Aldolase A Das Double-Nickase-Plasmid (h) besteht aus einem aufeinander abgestimmten Plasmidpaar, das für die hochspezifische Bearbeitung des ALDOA-Lokus in human-Zelllinien entwickelt wurde. Jedes Plasmid exprimiert eine Cas9-D10A-Nickase und eine spezifische sgRNA, die auf entgegengesetzte DNA-Stränge innerhalb von ALDOA abzielt. Wenn sie auf benachbarte Stellen auf entgegengesetzten DNA-Strängen gerichtet sind, erzeugen die beiden Nickasen versetzte Einzelstrang-Schnitte, die zusammen einen versetzten Doppelstrangbruch erzeugen, was eine koordinierte On-Target-Aktivität beider Guides erfordert. Der resultierende DNA-Bruch wird durch endogene zelluläre Reparaturwege behoben, meist durch nicht-homologe Endverknüpfung (NHEJ), was zu Insertionen oder Deletionen führt, die die ALDOA-Funktion stören. Durch die Notwendigkeit einer doppelten sgRNA-Bindung am Zielort erhöht der Doppel-Nick-Ansatz die Spezifität der Bearbeitung und bietet eine komplementäre CRISPR-Strategie für Anwendungen, bei denen eine zusätzliche Kontrolle über die Zielgenauigkeit gewünscht ist.

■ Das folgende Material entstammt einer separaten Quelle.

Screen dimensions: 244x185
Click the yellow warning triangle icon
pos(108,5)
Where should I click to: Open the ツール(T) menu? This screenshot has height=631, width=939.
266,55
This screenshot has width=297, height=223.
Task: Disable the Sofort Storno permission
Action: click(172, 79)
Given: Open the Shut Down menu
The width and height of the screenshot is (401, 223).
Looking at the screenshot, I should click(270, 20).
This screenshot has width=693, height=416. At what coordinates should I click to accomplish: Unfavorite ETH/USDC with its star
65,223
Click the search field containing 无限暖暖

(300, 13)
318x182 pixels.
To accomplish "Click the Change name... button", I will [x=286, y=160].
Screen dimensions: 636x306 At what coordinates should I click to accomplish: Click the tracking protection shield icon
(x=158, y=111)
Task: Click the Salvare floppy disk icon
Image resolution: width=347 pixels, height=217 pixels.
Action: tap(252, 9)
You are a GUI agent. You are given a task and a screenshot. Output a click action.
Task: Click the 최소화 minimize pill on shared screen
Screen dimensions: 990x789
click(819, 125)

Um eine effiziente Identifizierung editierter Zellen zu unterstützen, kodiert ein Plasmid GFP zur fluoreszierenden Visualisierung transfizierter Populationen, während das Begleitplasmid ein Puromycin-Resistenzgen für die Antibiotika-Selektion trägt. Zusammen unterstützen diese Merkmale eine effiziente Anreicherung co-transfizierter Populationen und vereinfachen die Validierung von Klonen mit ALDOA-Störung.
Nur für Forschungszwecke. Nicht für diagnostische oder therapeutische Zwecke bestimmt.